La Stallo Manageriale (Pioli):
Il principale punto di attenzione della giornata è stato il futuro dell’allenatore Stefano Pioli. Dichiarando chiaramente di non avere intenzione di dimettersi, l’uscita di Pioli è ora perseguita dal club attraverso una risoluzione formale o consensuale. La dirigenza del club è attualmente bloccata in negoziati con i rappresentanti del tecnico per determinare l’accordo economico che finalizzerà la sua separazione. Fino a quando non verrà raggiunto un consenso finanziario, la situazione rimane irrisolta, sebbene la separazione sembri certa.

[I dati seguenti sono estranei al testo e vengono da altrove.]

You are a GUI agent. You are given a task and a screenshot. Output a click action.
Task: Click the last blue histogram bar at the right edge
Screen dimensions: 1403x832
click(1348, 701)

Il Vuoto Amministrativo (Pradè):
Aggiungendo ulteriore instabilità, il Direttore Sportivo Daniele Pradè ha presentato le proprie dimissioni, lasciando un significativo vuoto nella gerarchia tecnica. Il Direttore Tecnico Roberto Goretti sta attualmente emergendo come il principale candidato per riempire il ruolo vacante di Direttore Sportivo, sebbene soluzioni interne come il manager del settore giovanile Valentino Angeloni siano anche in considerazione.
La Squadra e il Ritiro:
Dopo la sconfitta, l’intera squadra, staff tecnico e management rimanente sono stati inviati in un ritiro punitivo presso il complesso Viola Park. La squadra è stata brevemente autorizzata a tornare a casa per raccogliere effetti personali, ma è stata ordinata a rientrare nel bunker di Viola Park per la continuazione del ritiro, che è previsto duri fino alla partenza per la partita di Conference League contro il Mainz. Questo periodo viene utilizzato per facilitare confronti e riflessioni tra il club, lo staff e i giocatori.
Cerca del Successore:
Parallelamente ai negoziati per l’uscita, il club sta esplorando opzioni per un sostituto. Paolo Vanoli rimane il nome più avanzato, ma sono emersi anche altri come Roberto D’Aversa e Alessandro Nesta, insieme alla possibilità di nominare l’allenatore della Primavera Daniele Galloppa come soluzione temporanea.